• Task details
Repeat word for word every line of the data below, from the first through the line containing "LOWER HAIGHT (22, 2429)", and stop there.

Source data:
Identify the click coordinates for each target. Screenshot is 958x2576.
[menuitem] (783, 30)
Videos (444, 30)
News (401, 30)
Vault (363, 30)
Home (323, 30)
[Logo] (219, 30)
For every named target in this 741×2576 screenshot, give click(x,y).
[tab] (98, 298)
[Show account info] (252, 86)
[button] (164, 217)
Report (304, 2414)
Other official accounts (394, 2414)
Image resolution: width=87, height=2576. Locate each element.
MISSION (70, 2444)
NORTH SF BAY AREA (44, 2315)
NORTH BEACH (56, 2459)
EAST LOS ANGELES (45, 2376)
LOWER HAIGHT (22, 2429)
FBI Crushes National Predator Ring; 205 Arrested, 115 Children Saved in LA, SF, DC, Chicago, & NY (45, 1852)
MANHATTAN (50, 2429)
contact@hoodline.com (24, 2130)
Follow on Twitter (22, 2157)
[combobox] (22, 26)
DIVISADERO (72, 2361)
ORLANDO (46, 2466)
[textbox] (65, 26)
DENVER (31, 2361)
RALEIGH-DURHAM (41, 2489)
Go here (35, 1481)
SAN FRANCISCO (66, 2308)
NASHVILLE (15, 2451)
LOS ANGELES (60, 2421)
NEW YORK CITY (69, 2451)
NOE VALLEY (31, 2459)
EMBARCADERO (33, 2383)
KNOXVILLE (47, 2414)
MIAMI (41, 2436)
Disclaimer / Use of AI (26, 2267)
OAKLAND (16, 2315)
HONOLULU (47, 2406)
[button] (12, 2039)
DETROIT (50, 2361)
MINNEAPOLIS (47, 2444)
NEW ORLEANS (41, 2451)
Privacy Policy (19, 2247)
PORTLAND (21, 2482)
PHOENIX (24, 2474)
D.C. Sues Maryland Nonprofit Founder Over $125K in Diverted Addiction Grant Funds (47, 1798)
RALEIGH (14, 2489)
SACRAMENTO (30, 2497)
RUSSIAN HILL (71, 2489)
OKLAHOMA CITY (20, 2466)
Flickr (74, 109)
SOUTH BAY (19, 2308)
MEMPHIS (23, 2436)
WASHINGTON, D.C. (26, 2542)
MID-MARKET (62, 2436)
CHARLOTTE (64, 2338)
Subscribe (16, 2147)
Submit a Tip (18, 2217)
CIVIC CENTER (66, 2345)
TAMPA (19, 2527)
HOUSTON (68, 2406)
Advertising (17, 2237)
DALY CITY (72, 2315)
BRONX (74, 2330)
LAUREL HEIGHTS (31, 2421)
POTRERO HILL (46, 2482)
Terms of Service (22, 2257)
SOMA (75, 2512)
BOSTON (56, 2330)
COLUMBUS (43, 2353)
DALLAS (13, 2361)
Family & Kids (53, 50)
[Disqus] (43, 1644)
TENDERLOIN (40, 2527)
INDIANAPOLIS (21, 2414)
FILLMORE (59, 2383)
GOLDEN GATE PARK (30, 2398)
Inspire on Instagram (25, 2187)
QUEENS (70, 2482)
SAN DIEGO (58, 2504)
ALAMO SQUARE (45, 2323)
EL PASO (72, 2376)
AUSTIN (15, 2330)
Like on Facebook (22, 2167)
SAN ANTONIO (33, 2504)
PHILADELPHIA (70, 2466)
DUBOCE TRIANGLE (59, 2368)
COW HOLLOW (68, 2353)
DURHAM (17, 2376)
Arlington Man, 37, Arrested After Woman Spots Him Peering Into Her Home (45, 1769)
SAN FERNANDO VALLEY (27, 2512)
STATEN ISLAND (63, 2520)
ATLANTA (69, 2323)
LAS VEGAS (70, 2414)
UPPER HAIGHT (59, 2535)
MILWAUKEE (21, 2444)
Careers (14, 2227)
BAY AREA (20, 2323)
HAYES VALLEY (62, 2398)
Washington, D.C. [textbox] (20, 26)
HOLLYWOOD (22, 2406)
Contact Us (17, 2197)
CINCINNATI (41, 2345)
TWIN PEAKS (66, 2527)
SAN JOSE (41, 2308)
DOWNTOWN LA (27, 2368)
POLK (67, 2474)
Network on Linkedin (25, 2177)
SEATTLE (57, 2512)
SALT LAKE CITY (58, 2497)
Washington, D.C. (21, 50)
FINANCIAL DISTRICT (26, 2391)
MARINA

• Reply to the task
Identify the click coordinates for each target. Screenshot is 958x2576.
[menuitem] (783, 30)
Videos (444, 30)
News (401, 30)
Vault (363, 30)
Home (323, 30)
[Logo] (219, 30)
For every named target in this 741×2576 screenshot, give click(x,y).
[tab] (98, 298)
[Show account info] (252, 86)
[button] (164, 217)
Report (304, 2414)
Other official accounts (394, 2414)
Image resolution: width=87, height=2576. Locate each element.
MISSION (70, 2444)
NORTH SF BAY AREA (44, 2315)
NORTH BEACH (56, 2459)
EAST LOS ANGELES (45, 2376)
LOWER HAIGHT (22, 2429)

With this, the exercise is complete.